Отошел я от него и вдоволь поругал себя. Обзарился на дармовщинку. Хоть бы добрые были, а то ведь не бревна, а рухлядь рухлядью. «И ты тоже добра», — накинулся я на старуху. Не знаю, на ком зло сорвать. — Поедем да поедем. Ведь отнекивался — настояла. Сколь живу теперь, никогда не буду слушать». — «Кого теперь винить?» — осердилась старуха. — «Не лезь под шкуру». Я уж остыл, она не унимается. Нет-нет стихла и говорит: «Плевать на бревна, свою дачу отдадим ребятам». — «Не подумаю». — «Кто виноват, если оба растопчи».

— Не напрасно мучились, — сказал Иван. — Лес-то привезли?

— В том-то и дело, что не привезли.

— Как?

— Вот так.

— Там на кольце и стоит машина?

— Привели на буксире.

— Где она?

— В лесничестве.

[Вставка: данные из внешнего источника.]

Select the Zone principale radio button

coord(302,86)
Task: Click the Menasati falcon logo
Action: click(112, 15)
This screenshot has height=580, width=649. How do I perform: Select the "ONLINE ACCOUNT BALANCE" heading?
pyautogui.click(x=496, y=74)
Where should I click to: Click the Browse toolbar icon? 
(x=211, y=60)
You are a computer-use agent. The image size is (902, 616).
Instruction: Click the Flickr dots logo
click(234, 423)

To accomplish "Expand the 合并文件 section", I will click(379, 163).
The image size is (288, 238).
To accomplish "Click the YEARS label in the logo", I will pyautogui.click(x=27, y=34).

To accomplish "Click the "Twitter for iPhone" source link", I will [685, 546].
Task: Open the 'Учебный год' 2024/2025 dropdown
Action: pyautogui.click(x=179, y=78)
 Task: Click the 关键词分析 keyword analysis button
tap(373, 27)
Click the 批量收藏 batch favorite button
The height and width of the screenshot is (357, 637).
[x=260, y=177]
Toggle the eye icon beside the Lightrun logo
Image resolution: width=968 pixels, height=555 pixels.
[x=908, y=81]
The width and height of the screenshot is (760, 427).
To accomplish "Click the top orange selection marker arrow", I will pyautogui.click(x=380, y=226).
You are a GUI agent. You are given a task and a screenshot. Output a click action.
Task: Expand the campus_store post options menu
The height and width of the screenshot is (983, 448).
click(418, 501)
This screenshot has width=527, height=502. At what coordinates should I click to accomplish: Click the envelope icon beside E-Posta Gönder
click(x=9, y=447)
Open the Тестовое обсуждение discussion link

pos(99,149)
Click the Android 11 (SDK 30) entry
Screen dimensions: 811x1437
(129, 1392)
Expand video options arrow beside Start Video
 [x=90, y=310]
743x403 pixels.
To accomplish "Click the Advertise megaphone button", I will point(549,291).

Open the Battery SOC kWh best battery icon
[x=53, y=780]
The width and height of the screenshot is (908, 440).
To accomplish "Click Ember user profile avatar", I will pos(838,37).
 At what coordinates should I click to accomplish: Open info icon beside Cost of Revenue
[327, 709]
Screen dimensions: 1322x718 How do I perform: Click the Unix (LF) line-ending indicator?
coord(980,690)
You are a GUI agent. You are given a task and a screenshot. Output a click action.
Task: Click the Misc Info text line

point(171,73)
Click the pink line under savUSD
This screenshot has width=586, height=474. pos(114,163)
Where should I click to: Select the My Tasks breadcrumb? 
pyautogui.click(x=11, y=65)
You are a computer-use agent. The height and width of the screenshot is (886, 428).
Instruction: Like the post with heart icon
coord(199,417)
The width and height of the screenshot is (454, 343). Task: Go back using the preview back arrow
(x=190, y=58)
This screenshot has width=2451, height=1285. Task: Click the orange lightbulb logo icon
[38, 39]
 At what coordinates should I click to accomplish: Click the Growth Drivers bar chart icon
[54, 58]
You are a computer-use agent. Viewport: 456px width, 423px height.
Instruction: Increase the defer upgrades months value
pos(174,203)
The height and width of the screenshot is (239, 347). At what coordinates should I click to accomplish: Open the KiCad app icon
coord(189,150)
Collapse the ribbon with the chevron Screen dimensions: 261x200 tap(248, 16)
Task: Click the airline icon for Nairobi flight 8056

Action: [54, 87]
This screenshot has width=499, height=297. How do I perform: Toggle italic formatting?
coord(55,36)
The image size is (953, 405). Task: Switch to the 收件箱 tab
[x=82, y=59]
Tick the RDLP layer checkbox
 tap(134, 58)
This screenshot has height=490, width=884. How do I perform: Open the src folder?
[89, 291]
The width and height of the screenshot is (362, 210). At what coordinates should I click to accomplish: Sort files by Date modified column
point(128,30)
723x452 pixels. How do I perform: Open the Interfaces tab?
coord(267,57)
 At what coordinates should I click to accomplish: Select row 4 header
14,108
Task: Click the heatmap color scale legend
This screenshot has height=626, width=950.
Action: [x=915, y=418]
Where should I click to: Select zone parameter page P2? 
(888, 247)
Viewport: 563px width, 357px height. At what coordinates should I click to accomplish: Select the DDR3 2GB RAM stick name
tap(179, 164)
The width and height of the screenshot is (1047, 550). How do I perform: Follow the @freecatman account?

Сейчас я пойду.

— Идите с Варварой.

— Ухайдакалась, без ног лежит.

Василий заторопился и поковылял через улицу к лесничеству. На дворе никого не было, кроме лесхозовского шофера Юрки, который помогал ремонтировать машину.

— Где парень-то? — испугался старик.

— Сразу уехал, дядя Вася.

— Куда?

— Ничего не сказал.

— Он же и адреса не знает.

— Я думал, ты объяснил.

— Объегорил он меня.

— Никуда не денется. Может, в милицию заехал.

— Ох уж разиня. Где еще такого белый свет видывал!

Василий возвратился темней тучи. Перед собой никого не видел.

— Нашел?

Василий едва узнал Ивана с Катериной.

— Потерялся лес!

— Не суди, — всплеснула руками Катерина.

— Жулик оказался шофер.

— Был в милиции?

— Сейчас оттуда.

— Ну и чо?

— Нет его.

— Заявлено, разыщут.

— Номеров не помню.

— Как же так! — растерялась Катерина.

— Богатым не станет, — вздохнул Василий.

— Нашел — не радуйся, потерял — не тужи, — постарался увести дружка от горя Иван.

— Вот именно. Лесу бы где раздобыть.

— В лесу робишь, а горюешь.

— Неудобица, надоедать неохота.

— Завтра пойдем на работу, тебе и мне заодно выпишем.

— А тебе зачем?

— Тёсу надо.

— Куда ишо?

— Хочу разукрасить дом.

— Разделаюсь с дачей, помогу.

— Я и хотел тебя попросить.

— Таких тебе, Иван, фигур навыпиливаю, что дом за версту будет светить.